Depression is some sneaky ass shit. It wears socks and walks on tip toes, creeping up from behind. The weight of it descends gradually, ounce by ounce, so I don’t notice it hitching a ride. I’m trudging along, slowed and stymied by it, but it all happens so gradually that I don’t notice the extra weight. One day to the next, it feels normal. I lose all perspective, lose track of the fact that all I feel like is shit and it never used to be this way. 

It’s all in my head, anyway. Literally. All. In my head. It’s not like when you break your leg and have to walk on crutches. Then everyone can see your handicap, why it’s been several days since you showered, or why you haven’t left your house in over a week. But when that handicap is the fucked up chemicals in your brain, it doesn’t look or feel like anything should keep you from living your life.

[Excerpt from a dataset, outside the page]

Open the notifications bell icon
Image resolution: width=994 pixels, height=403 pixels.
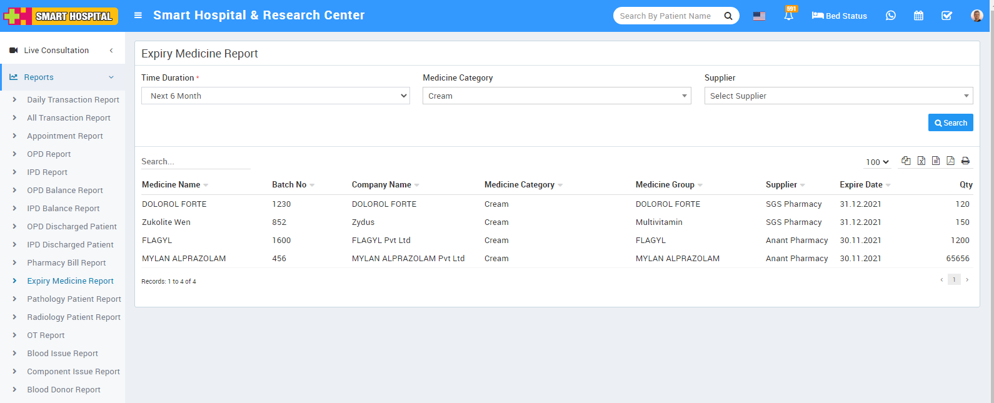(789, 16)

Then there’s a day when I screw up every ounce of oomph and caring I have and pour it into the space inside my brain that controls things like hygiene and leaving the house. That’s the day you see me. It’s the best that things are going to get, the best that I am going to get. I wouldn’t make it out of the house if I didn’t find the part of me that cares about something—you. I’m surprised to find I care about much these days.

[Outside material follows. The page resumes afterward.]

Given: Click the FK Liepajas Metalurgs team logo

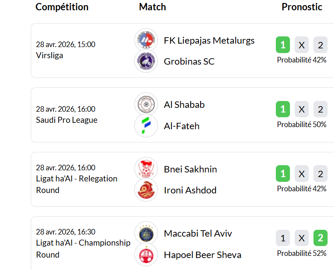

Yet, as you sit across from me and tell me about your life, I can’t care about it much at all. I’m running low to empty on cares, all used up in the getting here. I’m already looking forward to going home, to sinking into the sofa and not working so hard. When you tell me your tales, I work to put on the right faces, say the right things, sound the right way. I feel like an alien in my own skin, trying to approximate myself. This face means sad. This one, thoughtful. This one, happy. 

You are my friend. I want to please you.

What’s new with me, you ask? That’s the thing. Nothing’s new. Nothing. I spent my week watching episode after episode of a stupid show on Netflix, caring but not caring. Numb to the world around me, to my own feelings threatening to overwhelm me. 

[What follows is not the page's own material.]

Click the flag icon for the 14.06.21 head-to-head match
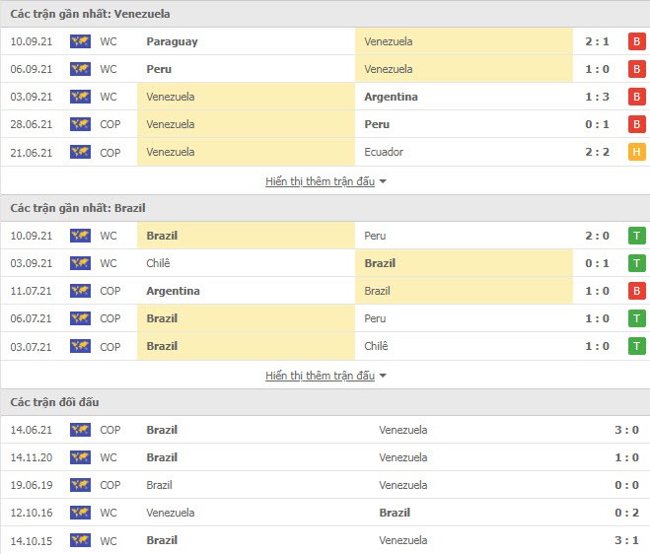The image size is (650, 554). tap(80, 430)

Misdirection is the best tool of a magician. I’ll use it to distract, deflect attention from what’s really going on, a dark secret that I don’t really want to admit or address. If I don’t look at it, maybe it’ll go away, maybe it didn’t happen, maybe it’s not true. I’ll tell you that I feel numb and wonder what the point is in getting out of bed in the morning, but all in a perfunctory sort of way. 

Quick! Look over here, where I’ve prepared a few anecdotes that the real Megan would have found funny. So I, Not-Megan, tell them to you, move the conversation forward and away. 

Blink and you’ll miss it. 

I feel like I’m faking it. I am fake. So I feel shitty. I am shitty. I judge myself. All of it makes me feel worse than I started out this morning. So exhausting.

I think I need some down time to recover. How many seasons are left in that stupid show?

Friday, July 18, 2014

All the pieces, All one piece

Over the years, I've set aside virtual space for each interest, each facet of my personality: roller derby, nutrition and fitness, quilting and artistic endeavors, the humorous ups and downs of married life. I sorted and segregated interests for anyone who may stumble upon them. Each facet of myself that I offered was only as valuable as those who found it interesting. Dividing and distributing myself into these packets only served to diminish the whole. My interests defined me. I was an artist. No, I was one of those weight-loss nuts. No, I was a wife with funny marriage stories. No, I was a roller derby girl.

Stretching back to life before the internet (that's right, kids), I realize I compartmentalized my life as long as I can remember. Is it because I like things to fit into categories? Is it like how I organized our takeout menus into a tabbed binder? Divide the parts and pieces of me and they'll all make sense eventually?

And what of those parts of me that don't fit neatly into a category? Like what it's like to swim through depression, losing yourself and making your way back. How dreams have changed, and what triumphs lie outside well-defined categories. How, through all of these things, I feel the most myself when I'm writing, yet struggle to sit down and do just that. Is any of that less a part of who I am? Where does all of that belong on the Megan binder?

The reality is, I don't belong in a binder. What I do is not who I am. I am all of these things. I am none of them. I am a woman. A lover. A friend. Someone who exhibits passion and intelligence and creativity. The time has come to stop the compartmentalization. Time for these parts of me to mingle. Time to find the spaces in between. Time to let the writing flow as it will, less defined by the space where it appears than the way it is born.